» **Source information**
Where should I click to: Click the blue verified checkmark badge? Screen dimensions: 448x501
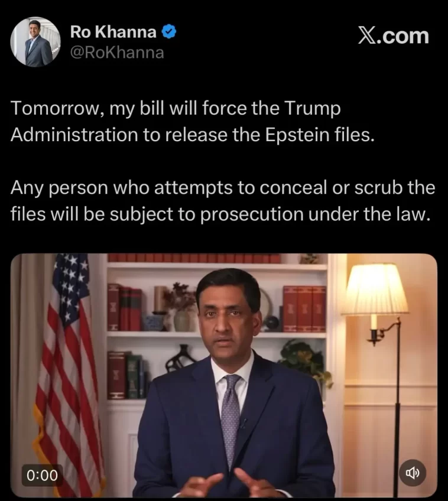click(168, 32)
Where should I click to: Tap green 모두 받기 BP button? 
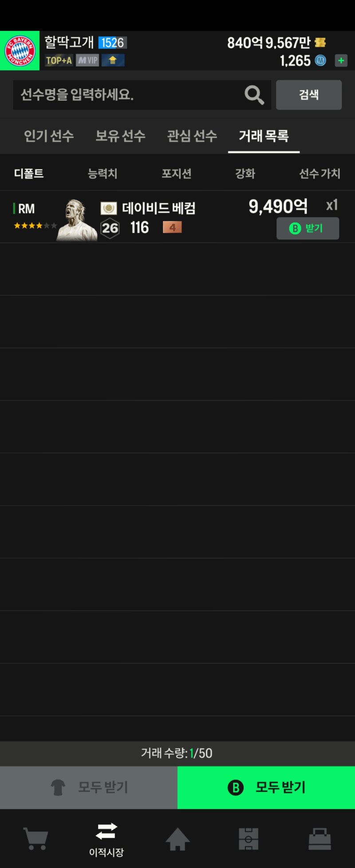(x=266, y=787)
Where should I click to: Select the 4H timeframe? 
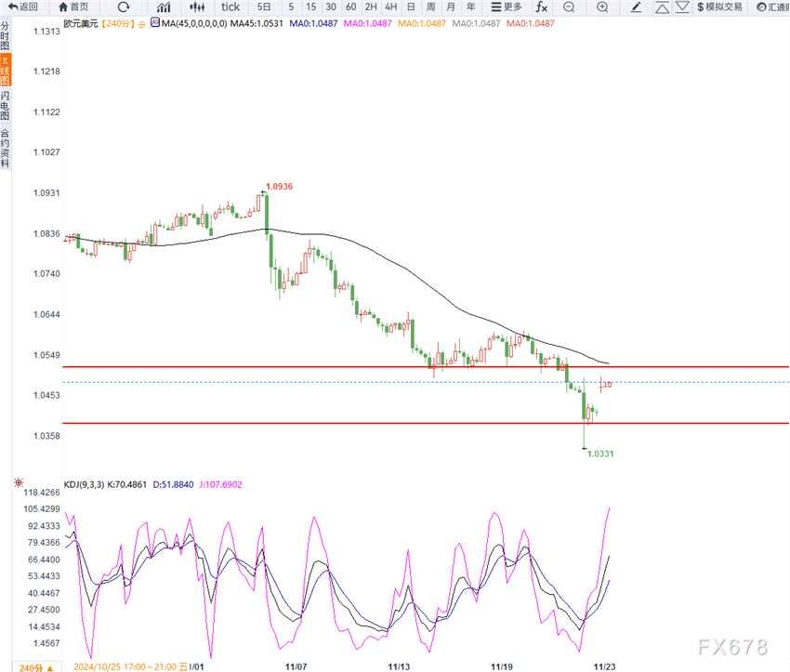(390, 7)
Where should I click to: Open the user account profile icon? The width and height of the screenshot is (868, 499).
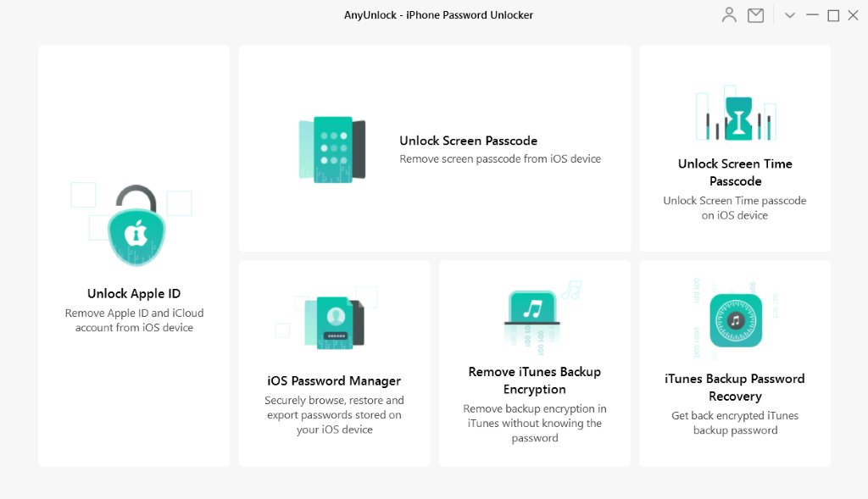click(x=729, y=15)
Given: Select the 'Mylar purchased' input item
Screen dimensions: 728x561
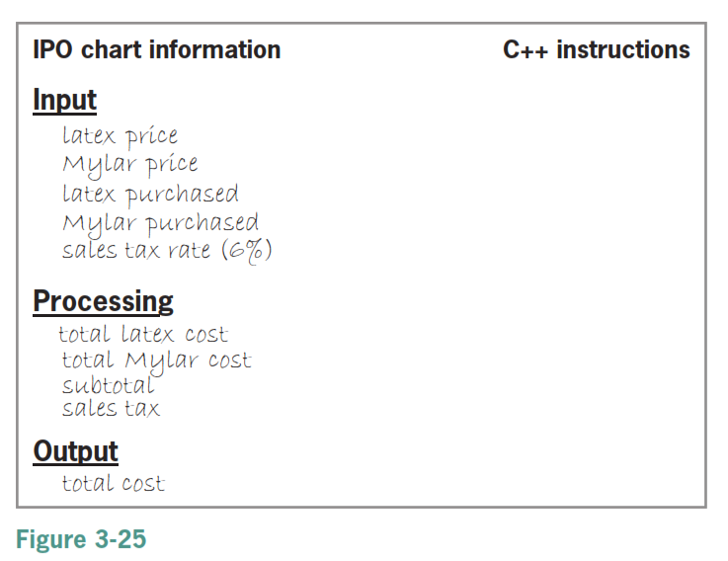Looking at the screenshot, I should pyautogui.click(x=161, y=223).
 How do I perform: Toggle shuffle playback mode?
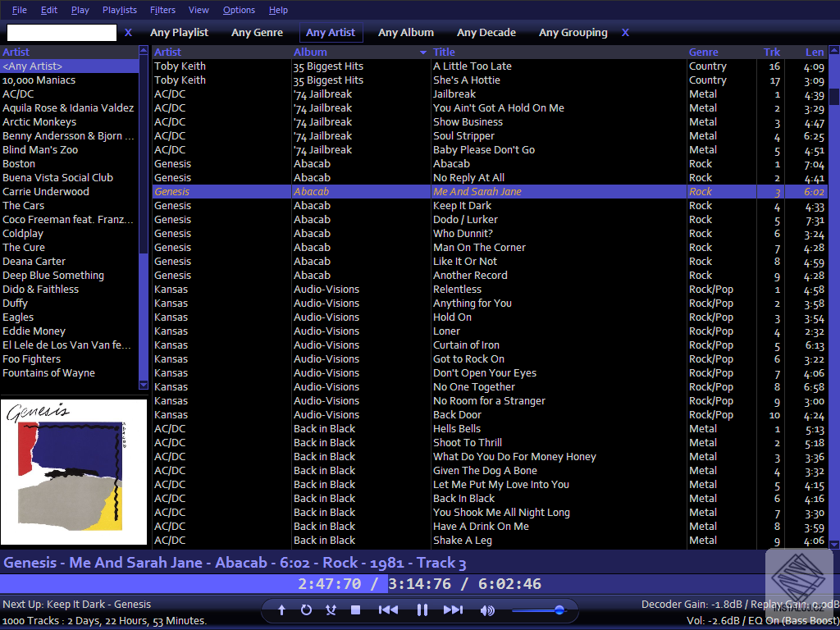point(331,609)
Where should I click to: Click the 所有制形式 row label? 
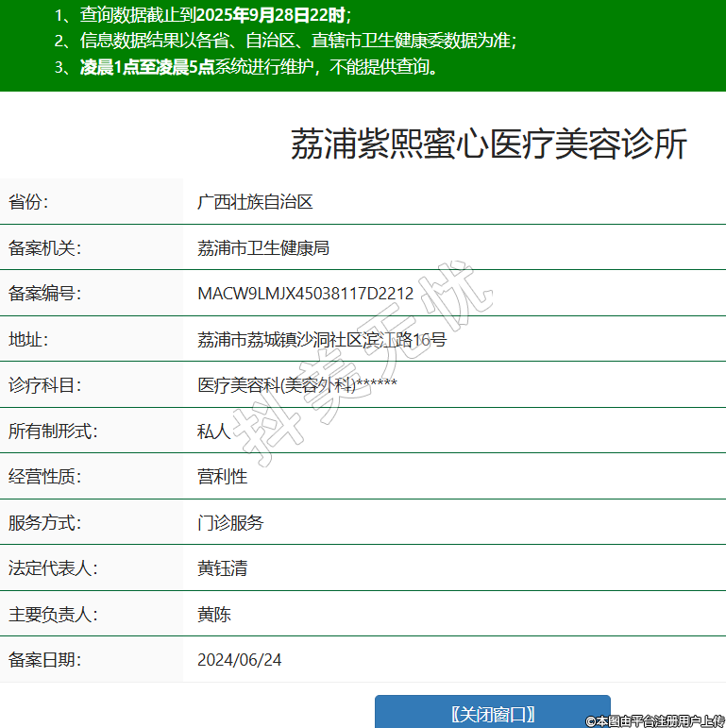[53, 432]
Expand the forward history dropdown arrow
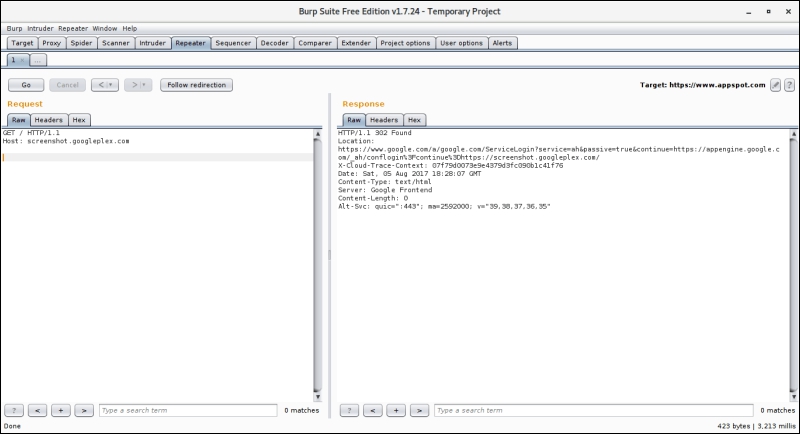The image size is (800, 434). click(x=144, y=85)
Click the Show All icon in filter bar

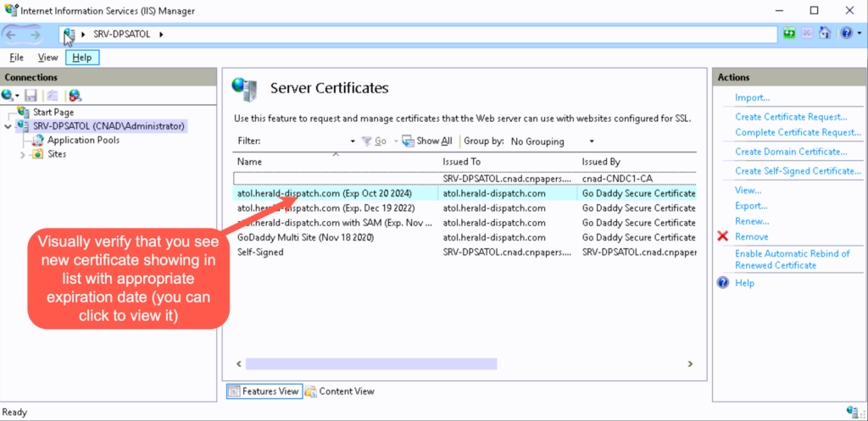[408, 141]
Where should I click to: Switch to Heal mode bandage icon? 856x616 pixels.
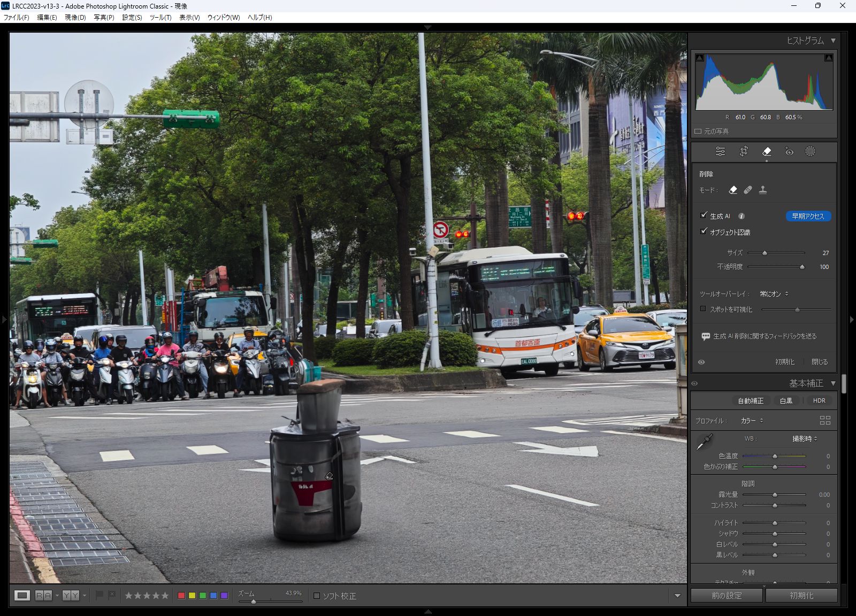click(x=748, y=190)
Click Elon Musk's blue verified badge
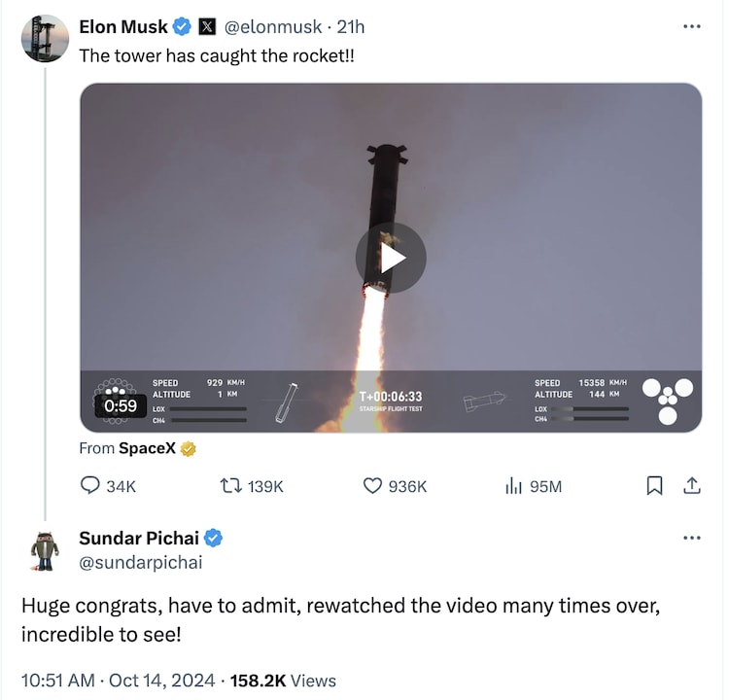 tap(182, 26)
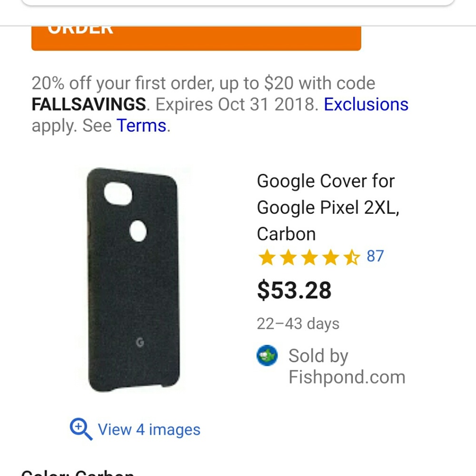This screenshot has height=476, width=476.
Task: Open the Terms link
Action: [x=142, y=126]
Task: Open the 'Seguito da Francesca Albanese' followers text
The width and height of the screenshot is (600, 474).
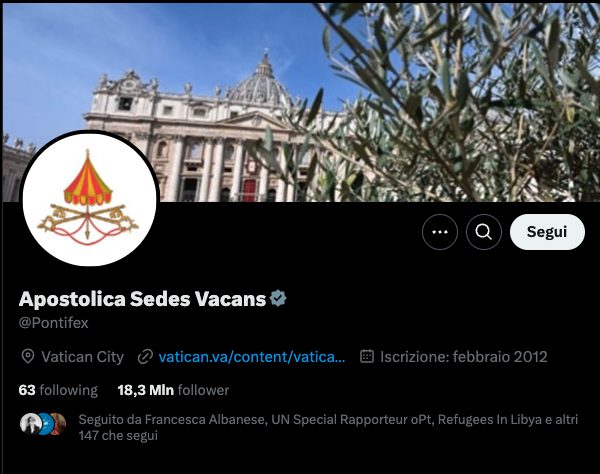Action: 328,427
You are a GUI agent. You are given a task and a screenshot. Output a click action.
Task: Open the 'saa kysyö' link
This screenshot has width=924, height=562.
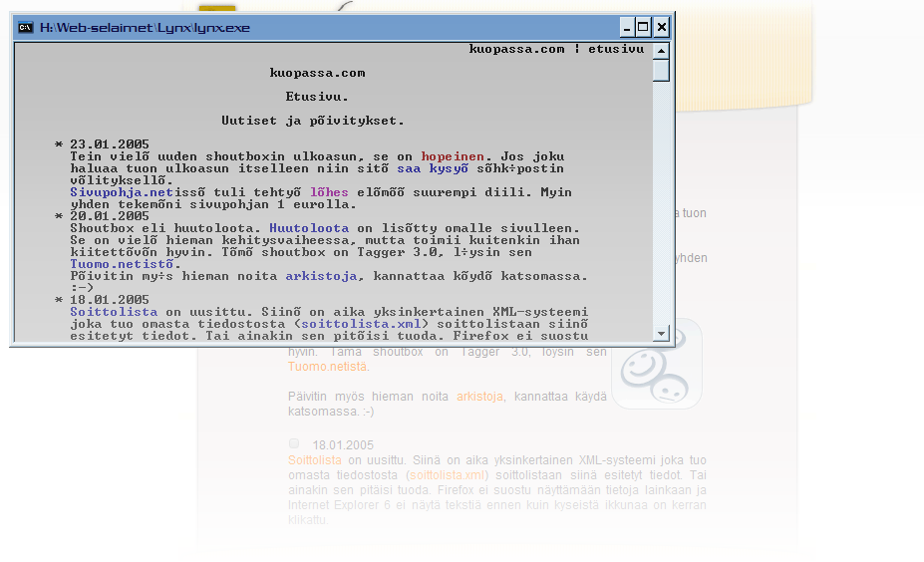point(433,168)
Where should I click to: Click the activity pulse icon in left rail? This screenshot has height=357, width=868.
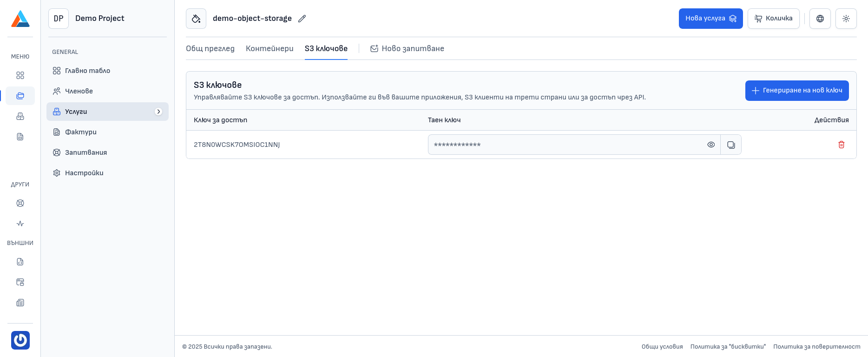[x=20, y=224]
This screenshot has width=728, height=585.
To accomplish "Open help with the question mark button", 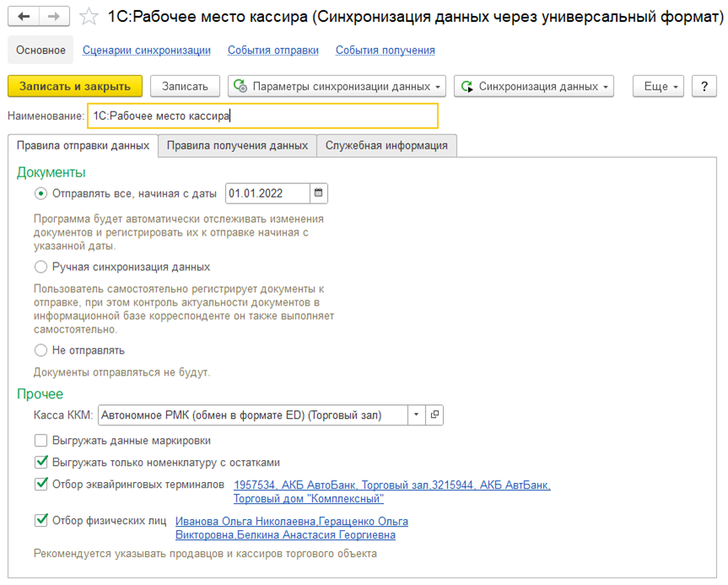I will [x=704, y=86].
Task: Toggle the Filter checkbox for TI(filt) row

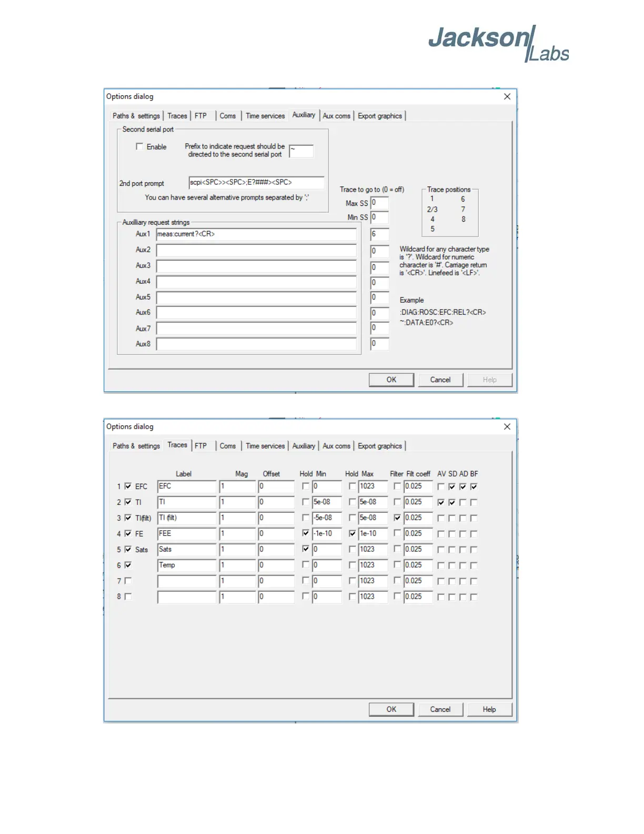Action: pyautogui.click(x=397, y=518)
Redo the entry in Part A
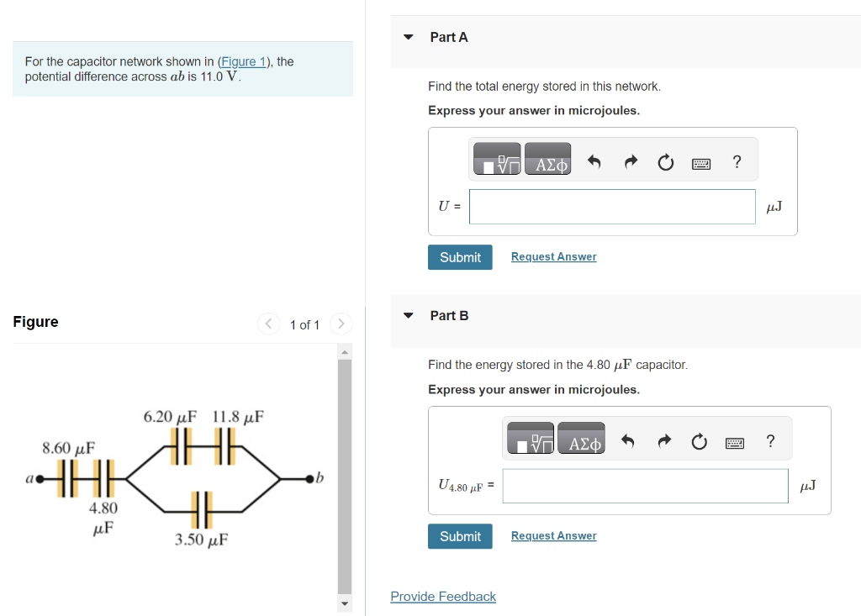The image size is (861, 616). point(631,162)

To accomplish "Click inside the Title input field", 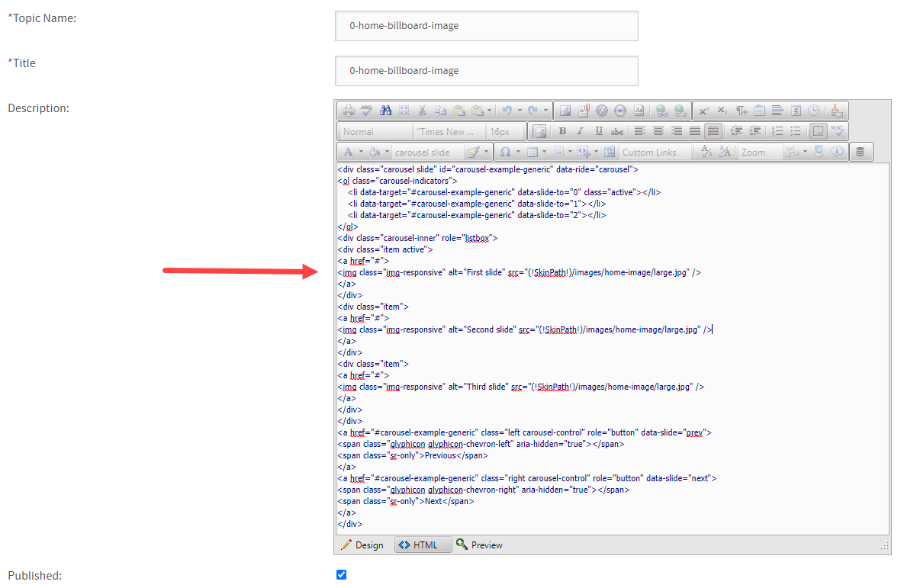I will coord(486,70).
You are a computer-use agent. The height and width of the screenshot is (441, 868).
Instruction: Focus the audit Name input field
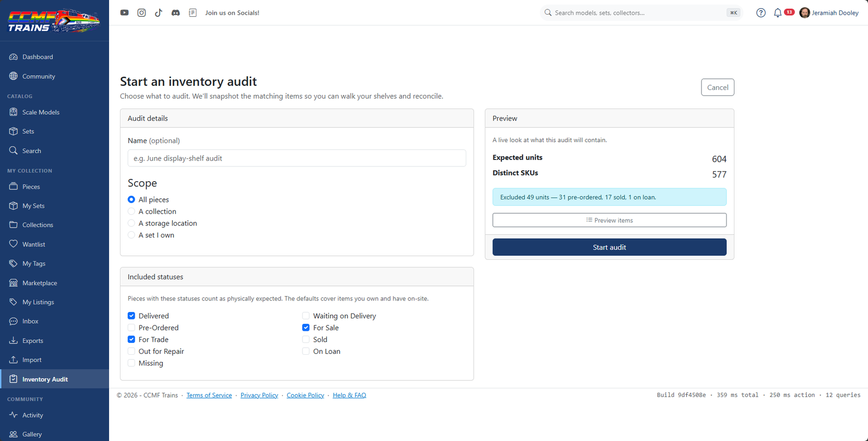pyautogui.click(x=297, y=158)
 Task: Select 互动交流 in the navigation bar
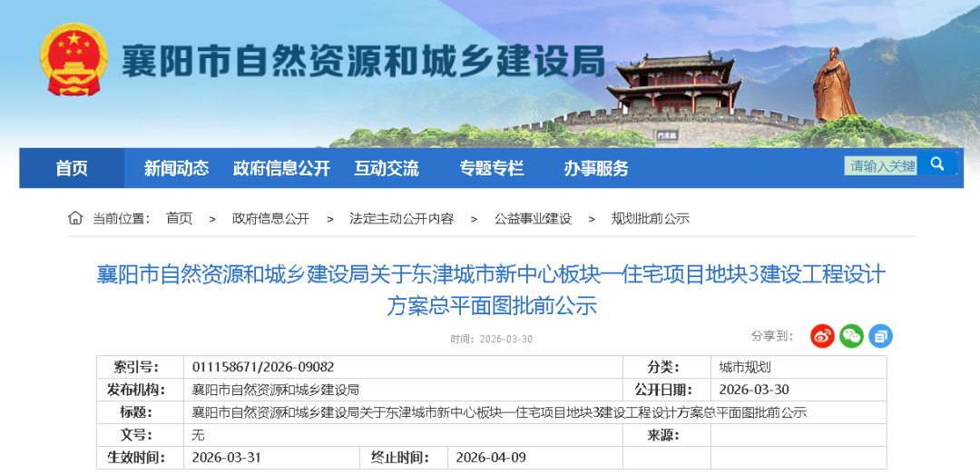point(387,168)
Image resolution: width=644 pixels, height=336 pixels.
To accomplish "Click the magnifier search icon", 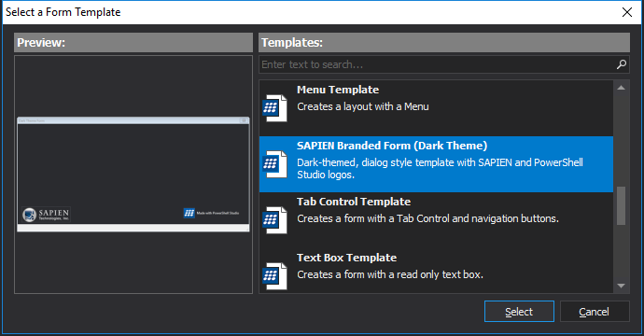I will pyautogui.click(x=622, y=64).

» **Task objective**
Return the number of lines in the material holding the string "agent", and no other text.

» **Problem solution**
2